--- Selected passage ---

Sunday, November 26, 2006

nothing to report.

bored at work. birthday and thanksgiving came and went. presently looking for extra work. radio definitely, sometime, maybe an unpaid internship, a foot in the door; lately looking into substitute teaching. drooled over podcasting equipment last night, balked at price, then held successful, lo-fi test with itunes and laptop's internal mic. squealed with glee. hooked up internet at home, downloaded ton of movies, currently working way through them. also treated self to an itunes season pass of avatar: the last airbender, season two. loving every minute. discovered furniture shopping incites madness, serves as reminder you have no money, you spent it all moving in the first place. rent, bills and christmas will surely illicit twice the insanity. want to write more but feel uninspired. when inspired, don't want to write. daydreamt of a boy with wings, sketched it in notepad during a dell production meeting. was highlight of day.

sigh.

Tuesday, November 14, 2006

p.s. new address

1200 W 40th st
apt 234
austin, TX
78756

south austin

is so cool. i'm at a new coffeehouse, which, through eavesdropping on numerous conversations with the barista and customers, just had its grand opening this past friday. it's set up in the coolest business plaza i've ever seen. tattoo shop, body piercing, mexican place, jewelry store, and this coffee shop all in the same building, with sculpture-filled backyard for everyone out back. irie bean. remember the name and remind me to take you when you're here.

i just "switched" to the new, beta version of blogger. the type looks funny. does my type look funny? smaller. that's okay with me. i had apparently turned on comment moderation earlier in this blog's lifespan, and had a bazillion comments waiting for me to approve. sorry. i approved them all and turned moderation off, so keep commenting. i'm a crazy loon who constantly needs your approval.

--- Data excerpt ---

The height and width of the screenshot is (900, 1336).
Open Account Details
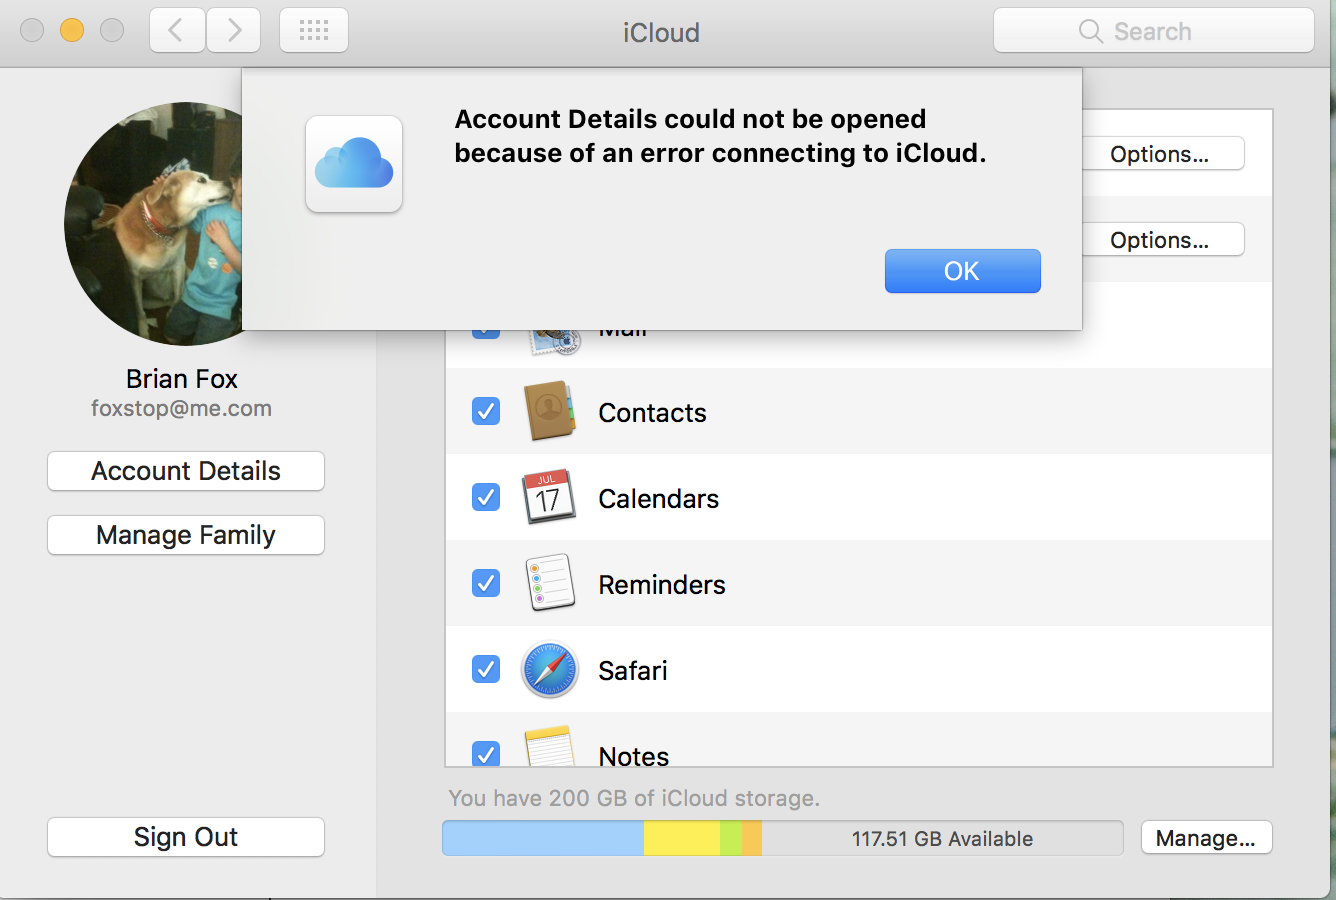click(x=186, y=471)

--- Instructions to follow ---
Return everything from "south austin" down to "when you're here." in the blog posts, word for word.

--- Right answer ---
south austin

is so cool. i'm at a new coffeehouse, which, through eavesdropping on numerous conversations with the barista and customers, just had its grand opening this past friday. it's set up in the coolest business plaza i've ever seen. tattoo shop, body piercing, mexican place, jewelry store, and this coffee shop all in the same building, with sculpture-filled backyard for everyone out back. irie bean. remember the name and remind me to take you when you're here.